Schopenhauer regards music as the “universal language” more necessary and infallible than any of the other arts because it speaks directly to the human being behind the masks of identity—sexual, social, racial, cultural, political, historical—fitted to the frames of circumstance and the accidents of birth. “Music always expresses only the quintessence of life and its events, never these themselves.” Content is form, form content, and nothing in the way of their longing for one another. One needn’t be Christian, periwigged, and German to hear in the music of J.S. Bach the sound of one’s own life—or suede shoed, panama hatted, and black to see in the music of Duke Ellington one’s own face in the mirror.

 

Arriving at Yale College in the autumn of 1952—bourgeois, button-down collared, and white—Bach I knew as a name sometimes mentioned by my churchgoing grandmother; born and raised in California, I wouldn’t have known where to look for Ellington’s A train. I was familiar with what has come to be known as the Great American Songbook, the abundance of life-giving melody (“Over the Rainbow,” “All the Things You Are,” “Night and Day,” “But Not for Me,” “As Time Goes By,” “Isn’t It Romantic?”) composed during the years 1910–50 by two generations of American musical genius (Irving Berlin, Rodgers and Hart, Jerome Kern, Cole Porter, Ira and George Gershwin, Harold Arlen). But as to what was to be heard beyond the ken of my mother’s Victrola or a debutante-dance orchestra, I was as deaf, dumb, and blind as the stones on Easter Island.

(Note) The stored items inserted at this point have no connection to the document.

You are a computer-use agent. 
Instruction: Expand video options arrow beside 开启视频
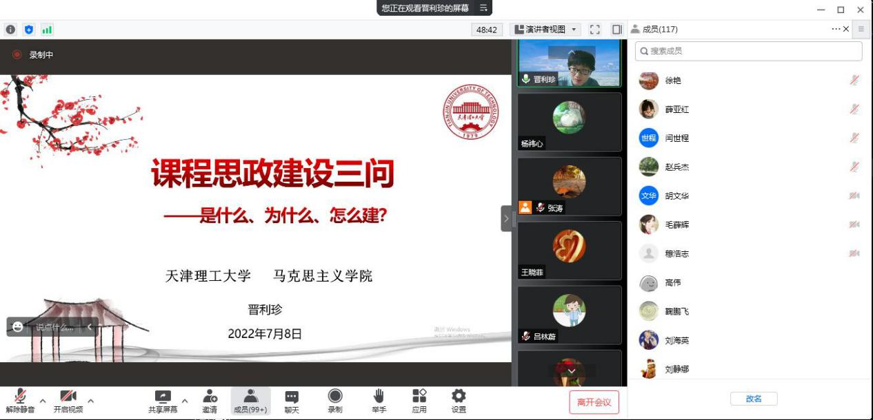pos(90,401)
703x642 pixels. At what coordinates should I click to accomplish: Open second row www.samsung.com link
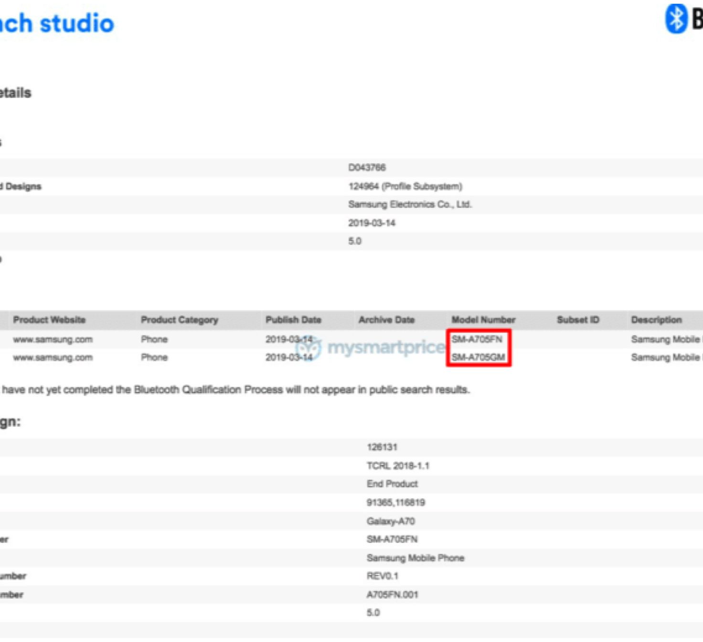[x=53, y=358]
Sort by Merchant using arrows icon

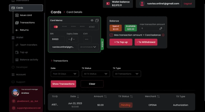[158, 97]
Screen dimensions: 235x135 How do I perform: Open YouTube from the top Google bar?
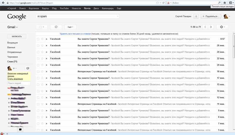[64, 8]
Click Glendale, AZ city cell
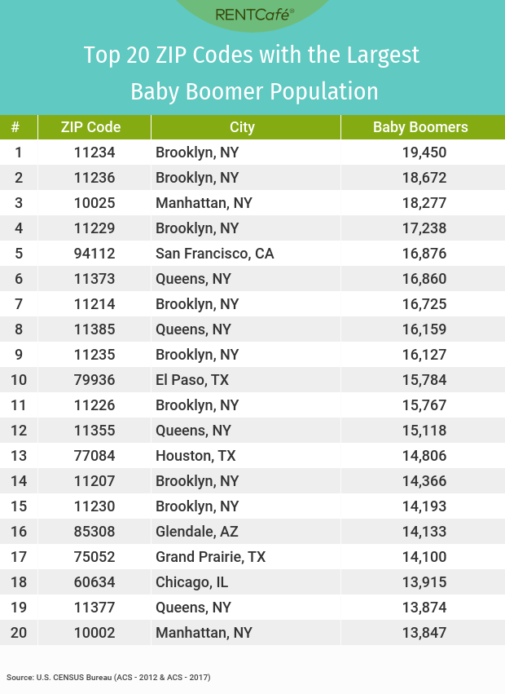The width and height of the screenshot is (505, 694). [x=197, y=531]
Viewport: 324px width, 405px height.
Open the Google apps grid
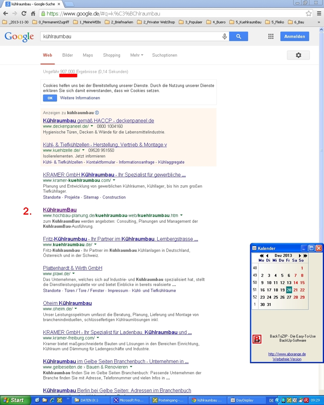tap(271, 36)
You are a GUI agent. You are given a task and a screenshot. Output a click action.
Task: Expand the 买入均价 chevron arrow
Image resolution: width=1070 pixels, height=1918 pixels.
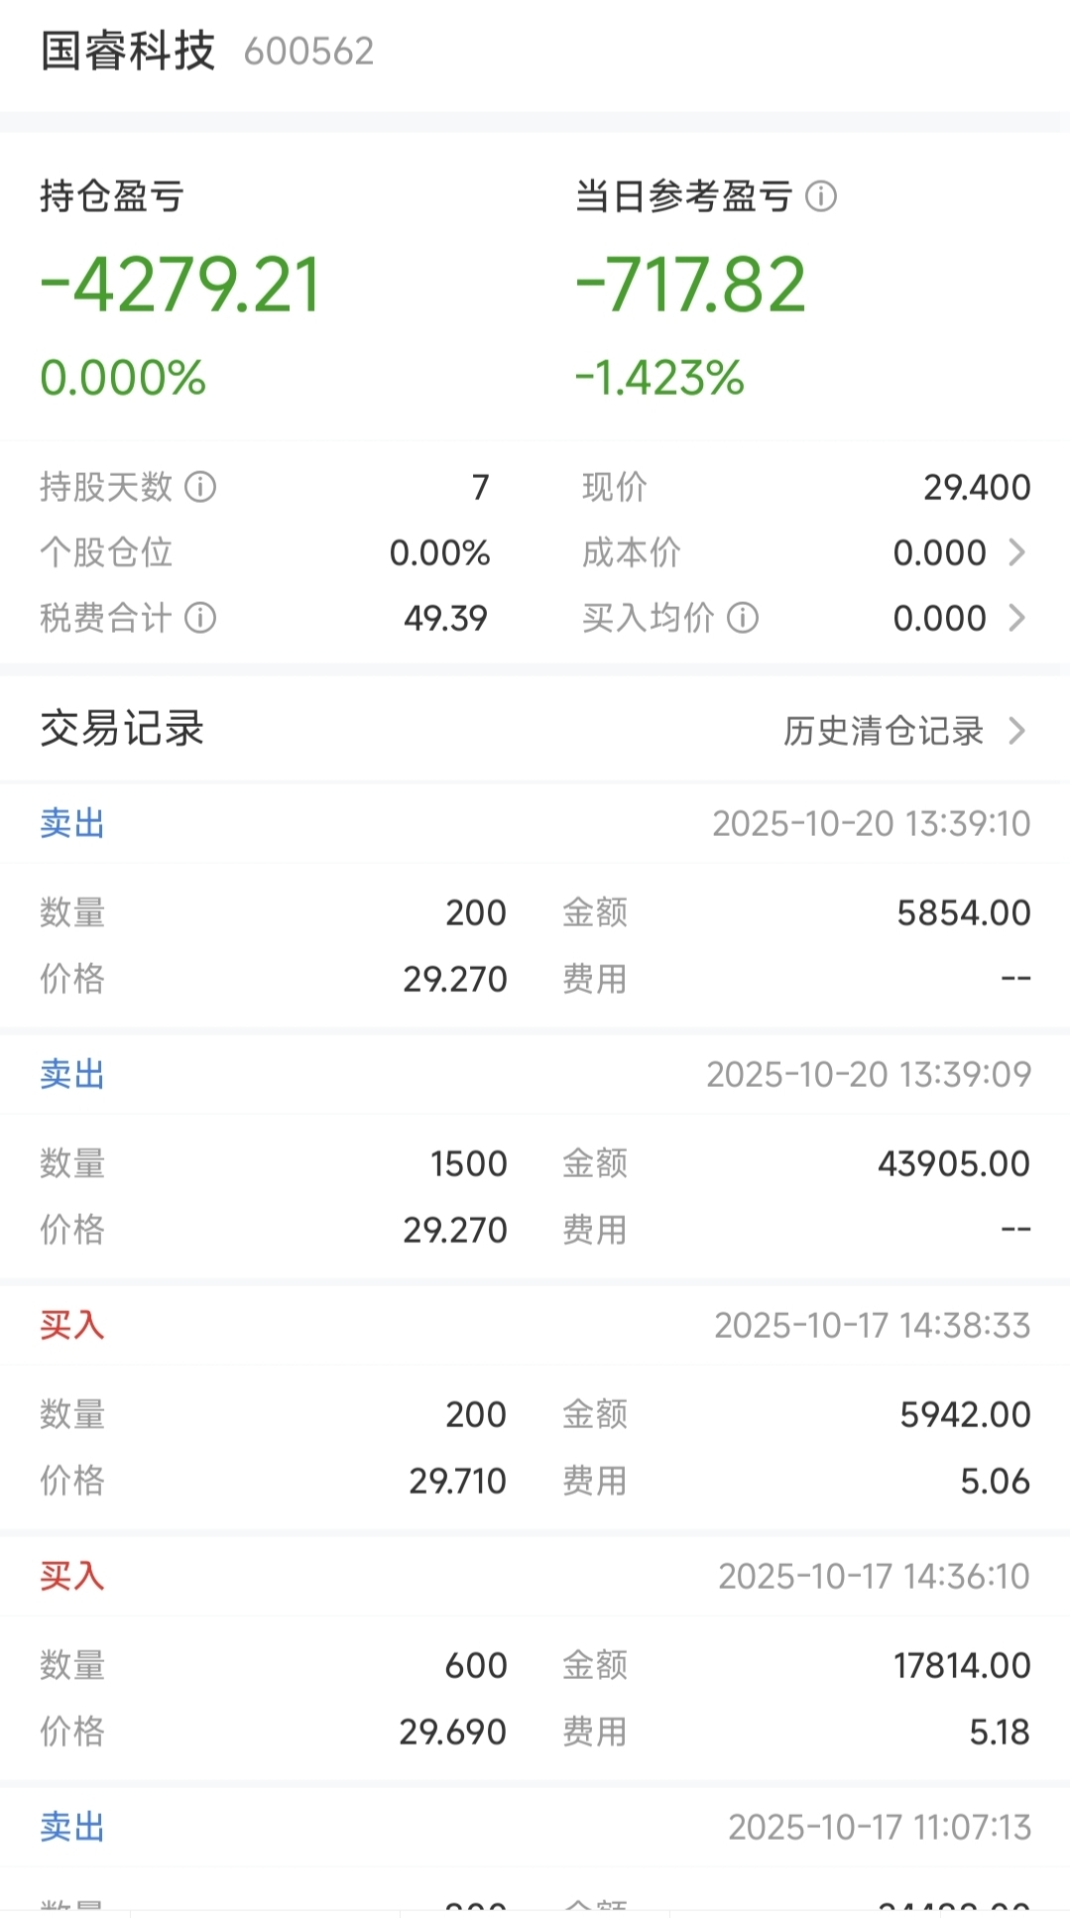[x=1016, y=618]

The pianist Jonathan Biss remembers his first encounter at the age of thirteen with Beethoven’s Piano Sonata no. 32 in C Minor as “the first time I wondered what it might be like to die.” My initial encounters at the age of seventeen with jazz and the music of the baroque I remember as the first time I wondered what it might be like to live. Without prior warning or program note, I was taken hostage by what Biss calls “music’s mysterious capacity for saying the unsayable,” to give voice to “feelings we don’t know how to express and sometimes don’t even know we have.” I’d been accustomed to coming across such feelings in books. No organ or piano in the households in which I’d grown up, not even a ukulele or harmonica, but books everywhere on tables, shelves, and chairs, and by the age of ten I was adept at booking passage to far, far better worlds in the novels of Charles Dickens, Arthur Conan Doyle, and Walter Scott, in books of archaeology and astronomy by authors whose names I now forget.

At college in freshman year, I discovered in music an even surer escape from the prison of self, and for further direction to feelings I didn’t know existed, I relied on Pythagoras redux in the person of John Eaton, newly and happily met classmate just in from Washington, DC, where his piano playing consoled tormented and infuriated youth in the local jazz clubs and hotel cocktail bars. Eaton was then, is now, a musician born among us for whom everything is music, a student of the classical as well as the jazz piano, at the age of eighteen capable of improvising a three-part fugue on any three popular tunes named by random voices hanging around in the after-midnight crowd to hear one more for the road.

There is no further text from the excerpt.